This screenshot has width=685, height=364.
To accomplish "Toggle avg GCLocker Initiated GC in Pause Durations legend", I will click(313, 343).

--

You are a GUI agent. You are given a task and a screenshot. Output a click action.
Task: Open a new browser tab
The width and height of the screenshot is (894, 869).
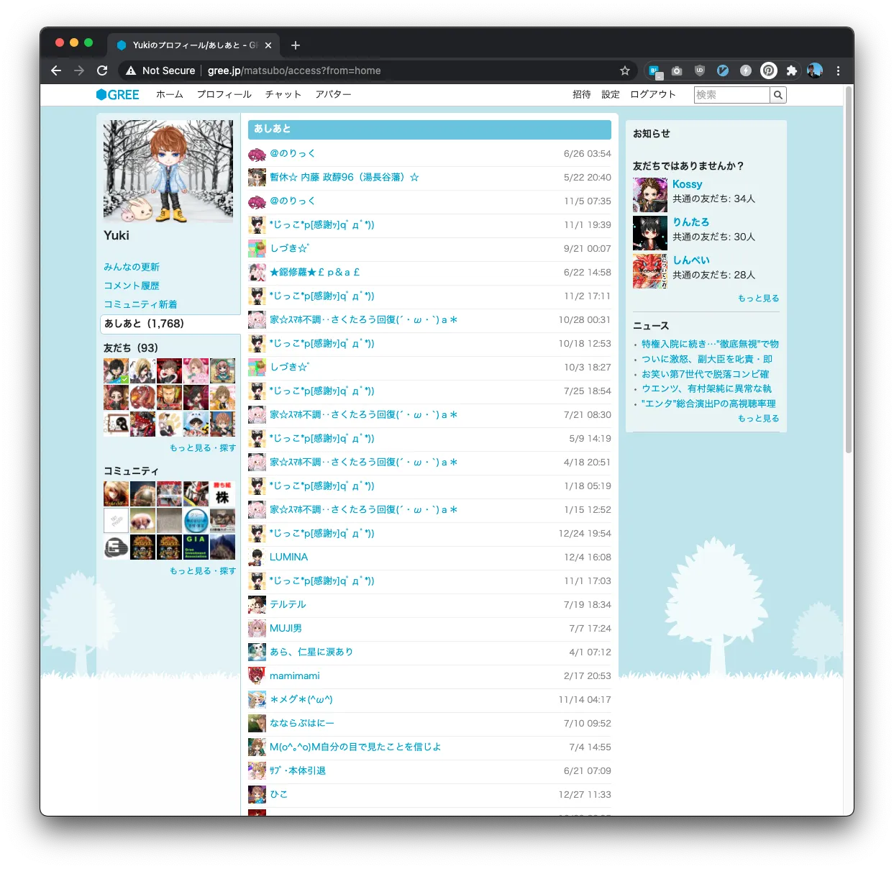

--

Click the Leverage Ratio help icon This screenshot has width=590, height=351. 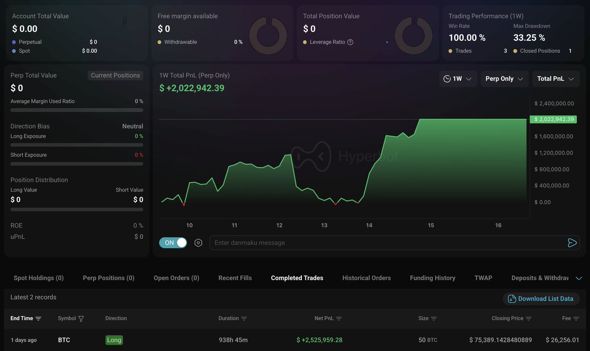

The problem: Replace "browser tab" with "browser window" in the part of the items that opens with the line containing "You are a GUI" and closes with the line containing "The width and". Give only those lines, with everything else unchanged.

Exercise solution:
You are a GUI agent. You are given a task and a screenshot. Output a click action.
Task: Open a new browser window
The width and height of the screenshot is (894, 869).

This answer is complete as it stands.